Foto: Philipp von der Heydt

Antje Rávik Strubel veröffentlichte u.a. die Romane »Unter Schnee« (2001), »Fremd Gehen. Ein Nachtstück« (2002), »Tupolew 134« (2004) sowie den Episodenroman »In den Wäldern des menschlichen Herzens« (2016). Ihr Werk wurde mit zahlreichen Preisen geehrt, ihr Roman »Kältere Schichten der Luft« (2007) war für den Preis der Leipziger Buchmesse nominiert und wurde mit dem Rheingau-Literatur-Preis sowie dem Hermann-Hesse-Preis ausgezeichnet, der Roman »Sturz der Tage in die Nacht« (2011) stand auf der Longlist des Deutschen Buchpreises. Antje Rávik Strubel wurde mit einem Stipendium in die Villa Aurora in Los Angeles eingeladen sowie als Writer in residence 2012 an das Helsinki Collegium for Advanced Studies. 2019 erhielt sie den Preis der Literaturhäuser. Ihr Roman »Blaue Frau« wurde mit dem Deutschen Buchpreis 2021 ausgezeichnet. Im Juli 2022 erschien der Essay-Band »Es hört nie auf, dass man etwas sagen muss«. Sie übersetzt aus dem Englischen und Schwedischen u.a. Joan Didion, Lena Andersson, Lucia Berlin und Virginia Woolf.  Antje Rávik Strubel lebt in Potsdam. (www.antjestrubel.de)

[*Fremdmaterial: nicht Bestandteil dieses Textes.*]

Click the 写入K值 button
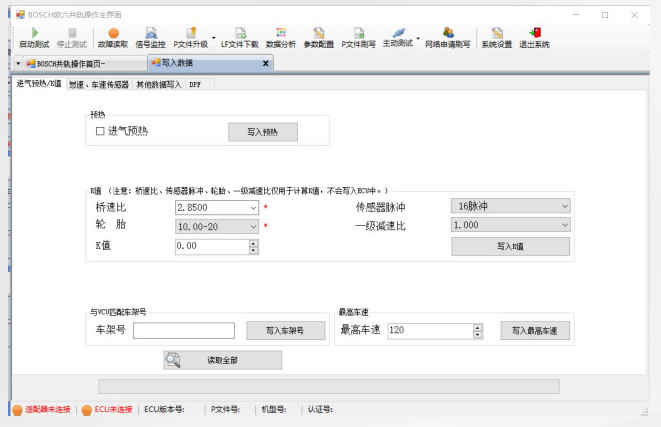(x=510, y=246)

Pointiert nimmt Antje Rávik Strubel die aktuelle gesellschaftliche Lage unter die Lupe. Mit engagierter und zugleich poetischer Stimme widerspricht sie dem Gezerre und Gezeter. Sie plädiert für einen spielerischen, abenteuerlichen, wagemutigen Umgang mit Sprache, für ein emphatisches und aufmerksames Miteinander und eine Vielfalt der Lebens- und Liebesweisen. Sie erzählt von Virginia Woolf und Selma Lagerlöf, von dem Griff nach den Sternen und dem Aufbruch ins Unbekannte. Diese kritischen, literarischen und persönlichen Reden und Essays spannen den Bogen vom Ende des 19. Jahrhunderts zum Beginn des 21. Jahrhunderts und blättern mit dem nötigen feministischen Hintersinn andere Seiten der gesellschaftlichen Landkarte auf.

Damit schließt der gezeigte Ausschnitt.